To illustrate these:

  • we have seen general insurance adverts that promise to save you hundreds of pounds but in reality the people who respond save less than the amount stated;
  • We recently fined a mortgage broker, Select Mortgage Services (Select), for reasons including that its promotions did not accurately describe its "Capital Repayment Plan" (which was based on an interest-only mortgage), meaning that customers did not receive reliable information to help them make informed choices; and
  • We have seen promotions describing a life insurance policy as a funeral plan when this was not the case.

With these promotions we do not consider that consumers are able to make informed decisions.

Key themes going forward

Internet project

We have just completed a review of internet financial promotions.

The internet matters to us because of its rapid growth as an advertising medium and because of its immediacy and ability to link online advertising to online direct sales.

We have published a communication following a 12 month review of financial promotions on the internet. We found that:

  • 25% of the websites we reviewed did not meet our financial promotions requirements;
  • The problems we saw were that firms are not placing enough emphasis on customer journey and website design when placing key information. In some instances general website maintenance was lacking, resulting in out-of-date or incorrect information provided.

We are asking firms to take immediate steps to improve their websites. The FSA will be carrying out a further review in March 2008. We have also published good and bad practice examples on our website to help firms understand what is expected of them.

General insurance savings claims

I would like to briefly summarise our work in respect of general insurance savings claims. In order for promotions to be clear, fair and not misleading, there should be no mismatch between the general impression created by the promotion and the experience the consumer has when responding to the promotion.
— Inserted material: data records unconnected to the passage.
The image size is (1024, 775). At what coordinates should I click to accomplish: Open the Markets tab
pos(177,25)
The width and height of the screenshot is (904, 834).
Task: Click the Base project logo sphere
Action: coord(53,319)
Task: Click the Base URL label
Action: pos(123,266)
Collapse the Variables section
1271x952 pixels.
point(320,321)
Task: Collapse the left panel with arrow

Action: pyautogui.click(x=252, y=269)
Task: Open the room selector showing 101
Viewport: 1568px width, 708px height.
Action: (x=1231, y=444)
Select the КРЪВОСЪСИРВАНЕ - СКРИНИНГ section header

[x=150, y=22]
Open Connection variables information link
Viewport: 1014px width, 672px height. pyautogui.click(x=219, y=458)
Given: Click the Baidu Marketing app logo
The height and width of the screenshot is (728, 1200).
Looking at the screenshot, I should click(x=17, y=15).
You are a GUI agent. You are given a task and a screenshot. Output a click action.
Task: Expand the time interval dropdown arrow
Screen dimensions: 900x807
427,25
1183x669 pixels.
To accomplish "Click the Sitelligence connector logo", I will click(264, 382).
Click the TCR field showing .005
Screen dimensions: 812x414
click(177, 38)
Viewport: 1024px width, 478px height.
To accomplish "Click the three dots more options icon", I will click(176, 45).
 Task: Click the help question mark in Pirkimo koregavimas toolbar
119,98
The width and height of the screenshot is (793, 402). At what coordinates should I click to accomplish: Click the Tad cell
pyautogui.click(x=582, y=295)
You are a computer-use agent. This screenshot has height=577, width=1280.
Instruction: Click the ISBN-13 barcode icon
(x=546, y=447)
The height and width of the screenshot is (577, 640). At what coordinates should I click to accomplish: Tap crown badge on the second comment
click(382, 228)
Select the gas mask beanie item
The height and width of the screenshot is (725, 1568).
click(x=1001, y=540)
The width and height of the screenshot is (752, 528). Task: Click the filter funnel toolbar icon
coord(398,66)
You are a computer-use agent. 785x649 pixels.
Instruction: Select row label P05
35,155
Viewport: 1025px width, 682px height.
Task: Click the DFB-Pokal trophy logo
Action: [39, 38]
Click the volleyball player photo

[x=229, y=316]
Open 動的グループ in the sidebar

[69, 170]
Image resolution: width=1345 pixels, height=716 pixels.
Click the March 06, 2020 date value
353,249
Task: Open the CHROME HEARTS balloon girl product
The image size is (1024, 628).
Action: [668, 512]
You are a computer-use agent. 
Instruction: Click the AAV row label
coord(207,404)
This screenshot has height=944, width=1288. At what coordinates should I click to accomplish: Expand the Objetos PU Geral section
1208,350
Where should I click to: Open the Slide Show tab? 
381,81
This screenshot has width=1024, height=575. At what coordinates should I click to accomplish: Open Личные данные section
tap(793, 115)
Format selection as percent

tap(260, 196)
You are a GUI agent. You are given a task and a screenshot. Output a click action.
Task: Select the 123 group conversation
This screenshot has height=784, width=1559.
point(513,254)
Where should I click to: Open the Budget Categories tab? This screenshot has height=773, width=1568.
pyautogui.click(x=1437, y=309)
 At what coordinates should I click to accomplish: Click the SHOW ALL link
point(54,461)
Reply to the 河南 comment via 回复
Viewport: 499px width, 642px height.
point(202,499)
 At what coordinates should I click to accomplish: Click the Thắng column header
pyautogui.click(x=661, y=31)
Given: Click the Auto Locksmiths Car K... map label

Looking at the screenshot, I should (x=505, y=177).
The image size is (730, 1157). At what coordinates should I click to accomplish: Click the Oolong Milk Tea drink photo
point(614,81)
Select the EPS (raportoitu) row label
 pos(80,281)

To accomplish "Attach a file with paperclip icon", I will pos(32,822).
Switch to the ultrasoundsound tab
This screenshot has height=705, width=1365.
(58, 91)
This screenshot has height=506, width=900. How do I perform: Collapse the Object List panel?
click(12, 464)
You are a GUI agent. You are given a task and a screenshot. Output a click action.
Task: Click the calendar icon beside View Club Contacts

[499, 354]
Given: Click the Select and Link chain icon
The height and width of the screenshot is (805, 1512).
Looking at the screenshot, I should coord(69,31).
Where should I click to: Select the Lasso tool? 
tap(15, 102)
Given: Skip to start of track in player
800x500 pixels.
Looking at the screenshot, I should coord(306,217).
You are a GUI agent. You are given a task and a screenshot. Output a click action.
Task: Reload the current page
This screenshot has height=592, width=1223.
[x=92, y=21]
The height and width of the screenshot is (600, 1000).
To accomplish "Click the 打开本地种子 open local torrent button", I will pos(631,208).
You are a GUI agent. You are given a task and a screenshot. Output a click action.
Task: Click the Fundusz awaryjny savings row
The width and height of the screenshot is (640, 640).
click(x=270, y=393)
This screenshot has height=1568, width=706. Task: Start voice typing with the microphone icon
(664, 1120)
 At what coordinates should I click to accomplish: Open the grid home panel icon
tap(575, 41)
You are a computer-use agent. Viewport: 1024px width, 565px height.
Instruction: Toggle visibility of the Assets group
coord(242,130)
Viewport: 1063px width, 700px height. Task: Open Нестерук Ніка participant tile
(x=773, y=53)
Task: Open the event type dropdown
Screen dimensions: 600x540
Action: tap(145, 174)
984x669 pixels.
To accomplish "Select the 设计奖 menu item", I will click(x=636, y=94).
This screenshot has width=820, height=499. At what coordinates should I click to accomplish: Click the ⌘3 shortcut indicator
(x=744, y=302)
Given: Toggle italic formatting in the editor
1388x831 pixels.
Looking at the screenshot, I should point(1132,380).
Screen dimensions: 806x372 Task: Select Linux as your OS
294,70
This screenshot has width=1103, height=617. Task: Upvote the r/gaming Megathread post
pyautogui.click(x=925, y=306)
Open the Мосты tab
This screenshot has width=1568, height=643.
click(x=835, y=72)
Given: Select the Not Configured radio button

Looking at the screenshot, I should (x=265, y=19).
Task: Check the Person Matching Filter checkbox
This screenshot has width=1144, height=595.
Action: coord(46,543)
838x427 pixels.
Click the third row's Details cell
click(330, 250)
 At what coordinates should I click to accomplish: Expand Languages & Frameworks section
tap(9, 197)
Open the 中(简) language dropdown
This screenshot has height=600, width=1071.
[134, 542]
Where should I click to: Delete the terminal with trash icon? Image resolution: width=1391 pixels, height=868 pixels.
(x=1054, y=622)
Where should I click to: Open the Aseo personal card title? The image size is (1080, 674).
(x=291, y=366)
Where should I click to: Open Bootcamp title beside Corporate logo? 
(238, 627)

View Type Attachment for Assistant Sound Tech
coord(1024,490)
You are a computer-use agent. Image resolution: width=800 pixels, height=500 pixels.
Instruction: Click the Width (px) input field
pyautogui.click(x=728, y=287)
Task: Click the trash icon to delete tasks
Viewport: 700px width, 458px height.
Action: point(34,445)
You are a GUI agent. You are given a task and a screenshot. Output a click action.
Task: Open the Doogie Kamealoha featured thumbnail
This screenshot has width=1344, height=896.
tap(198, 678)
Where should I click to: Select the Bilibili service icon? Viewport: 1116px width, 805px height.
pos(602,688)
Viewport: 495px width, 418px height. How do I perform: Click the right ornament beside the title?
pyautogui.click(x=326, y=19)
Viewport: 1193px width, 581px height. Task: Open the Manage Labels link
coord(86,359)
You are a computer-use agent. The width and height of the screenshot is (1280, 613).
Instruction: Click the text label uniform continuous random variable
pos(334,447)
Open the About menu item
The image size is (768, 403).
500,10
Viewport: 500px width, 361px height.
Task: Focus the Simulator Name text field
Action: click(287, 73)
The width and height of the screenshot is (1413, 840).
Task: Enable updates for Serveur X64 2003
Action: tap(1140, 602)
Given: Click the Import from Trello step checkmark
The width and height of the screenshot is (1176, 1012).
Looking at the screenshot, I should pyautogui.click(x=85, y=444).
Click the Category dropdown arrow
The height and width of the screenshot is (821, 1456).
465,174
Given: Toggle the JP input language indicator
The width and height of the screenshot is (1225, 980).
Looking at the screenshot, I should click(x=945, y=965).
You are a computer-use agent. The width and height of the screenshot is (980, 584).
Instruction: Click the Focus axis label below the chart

We have been pleased to see an overall improvement of general insurance advertising in the national press, but expect the messages to be applied to all other media such as internet and outdoor advertising.

Challenges for us

Challenges lie ahead. We have seen improvements in standards – for example in the national press deficient promotions are now down to less than 24%. However, firms need to raise and maintain standards.

The challenge for us is to help firms understand what is expected of them under more principles-based regulation and the new investment sourcebook. We will help by continuing to set out the issues that prompt us to ask firms to amend or withdraw their promotions. We have posted case studies and Q&As on our website, setting out our expectations. We continue to speak at conferences and events. Industry training on the new rules is available from us in the first quarter of next year.

Useful links

Financial Promotions Team web pages

Conclusions

What key messages do I want you to take away with you going forward?

Key messages

  • Principles-based regulation means a focus on outcomes

    Firms need to look at their financial promotions holistically based on outcomes – are they achieving the right outcome for consumers – promotions which are fair, clear and not misleading and which are tailored to the needs of the target audience?
  • Greater flexibility means additional responsibility

    30% of people in the financial services workforce are marketing or client-facing professionals. Clearly, without you, products wouldn't get sold and consumers wouldn't understand them. You get consumers to engage. That power carries with it a great deal of responsibility.
  • Firms cannot afford to be complacent

    Everyone should be questioning what changes need to be made to achieve the outcome of fair, clear and not misleading communications. Ensuring that appropriate systems and controls are in place is the primary challenge for senior management.

We think you can get there by refining your systems and controls, your use of MI and your relationship with other functions in the business.

Best of luck to you all in producing persuasive promotions which achieve fair outcomes for consumers.